調査の全国学力テストは5月27日に全国一斉に行われ、道内は小学校972校、中学校567校の計1539校で実施した。実施率は98・8%。児童3万6456人、生徒3万4700人の計7万1156人が参加した。昨年度は新型コロナウイルスの影響で中止となったため、19年度以来2年ぶり。
小学生は国語と算数の2教科が行われた。道の平均正答率は国語が63・2%、算数は67・5%でいずれも全国平均(国語64・7%、算数70・2%)を下回った。両教科の全国との差は2・7ポイント以内で、19年度(2・1ポイント以内)に比べて拡大した。

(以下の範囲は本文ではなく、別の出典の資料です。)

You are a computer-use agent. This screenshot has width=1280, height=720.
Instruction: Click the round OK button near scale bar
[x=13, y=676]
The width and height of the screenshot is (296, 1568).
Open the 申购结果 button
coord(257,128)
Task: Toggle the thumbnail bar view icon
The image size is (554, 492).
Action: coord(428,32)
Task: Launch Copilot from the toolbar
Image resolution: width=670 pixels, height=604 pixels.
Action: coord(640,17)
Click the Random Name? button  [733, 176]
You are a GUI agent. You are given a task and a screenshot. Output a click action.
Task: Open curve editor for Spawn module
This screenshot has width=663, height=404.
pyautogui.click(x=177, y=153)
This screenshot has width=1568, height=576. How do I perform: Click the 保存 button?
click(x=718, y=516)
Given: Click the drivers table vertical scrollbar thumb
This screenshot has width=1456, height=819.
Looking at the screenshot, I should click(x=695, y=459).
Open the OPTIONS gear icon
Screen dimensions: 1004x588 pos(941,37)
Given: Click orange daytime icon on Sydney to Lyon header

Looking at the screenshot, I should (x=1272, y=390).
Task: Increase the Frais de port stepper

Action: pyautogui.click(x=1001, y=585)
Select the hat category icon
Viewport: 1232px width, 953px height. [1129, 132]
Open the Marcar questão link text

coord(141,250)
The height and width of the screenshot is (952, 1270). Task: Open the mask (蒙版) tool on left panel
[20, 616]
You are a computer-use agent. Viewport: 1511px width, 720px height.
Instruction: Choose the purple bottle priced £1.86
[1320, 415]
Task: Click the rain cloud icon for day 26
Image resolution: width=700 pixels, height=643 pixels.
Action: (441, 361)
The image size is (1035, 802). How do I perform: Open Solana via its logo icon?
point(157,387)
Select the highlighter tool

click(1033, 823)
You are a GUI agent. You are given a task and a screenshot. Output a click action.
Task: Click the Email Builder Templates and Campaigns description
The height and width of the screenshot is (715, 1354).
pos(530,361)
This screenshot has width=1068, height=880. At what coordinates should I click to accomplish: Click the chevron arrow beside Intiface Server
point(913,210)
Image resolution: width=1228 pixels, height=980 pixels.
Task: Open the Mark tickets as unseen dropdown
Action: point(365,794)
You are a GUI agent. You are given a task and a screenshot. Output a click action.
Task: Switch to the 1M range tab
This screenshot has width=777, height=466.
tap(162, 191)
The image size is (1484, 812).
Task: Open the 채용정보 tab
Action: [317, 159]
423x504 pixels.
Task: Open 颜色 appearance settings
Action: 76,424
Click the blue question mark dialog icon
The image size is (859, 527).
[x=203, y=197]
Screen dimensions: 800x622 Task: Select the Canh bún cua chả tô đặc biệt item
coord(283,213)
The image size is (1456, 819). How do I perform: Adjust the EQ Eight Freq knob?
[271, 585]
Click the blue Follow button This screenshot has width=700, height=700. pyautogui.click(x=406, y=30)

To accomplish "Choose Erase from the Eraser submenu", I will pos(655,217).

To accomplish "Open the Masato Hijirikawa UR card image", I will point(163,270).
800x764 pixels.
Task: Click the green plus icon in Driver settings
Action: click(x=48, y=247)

中学生は国語と数学の2教科が行われ、道の平均正答率は国語が64・5%、数学が55・9%。数学は全国平均(57・2%)を1・3ポイント下回り、国語は全国平均(国語64・6%)に0・1ポイントで差はわずか。19年度(1・7ポイント以内)より差が縮まった。
併せて授業や教育活動等に関する質問も行った。20年4~5月の新型コロナウイルス感染拡大による臨時休校に関し、「勉強について不安を感じたか」の質問で小学生は「感じた」が34・4%、「どちらかといえば当てはまる」が25%で合計59・4%。中学生は「感じた」が34・5%、「どちらかといえば当てはまる」が27・8%で合計62・3%に上った。
また、学校に対する質問の「ICT(情報通信技術)機器を活用した取り組みをどの程度行っていますか」では、小学校は「教職員間の連絡」が53・7%、「教職員と児童がやりとりする場面」は11・1%。中学校は「教職員間の連絡」が57・5%、「教職員と児童がやりとりする場面」は13・9%だった。
本道での調査結果について、倉本博史教育長は「小学校は2教科とも全国の正答率との差が広がる課題が見られた。中学校は2教科とも全国の平均正答率との差が縮まり、改善が見られる」との認識。「確かな学力を身に付けることができるよう、コロナ禍においても学びを止めない指導体制を構築する。ICTを効果的に活用した授業改善、少人数学級編成の拡大や専科教員による指導など学力向上の取り組みを進めていきたい」とコメントした。
道教委は14振興局管内別の市町村の状況について詳細に分析し、11月末をめどに報告書をまとめる。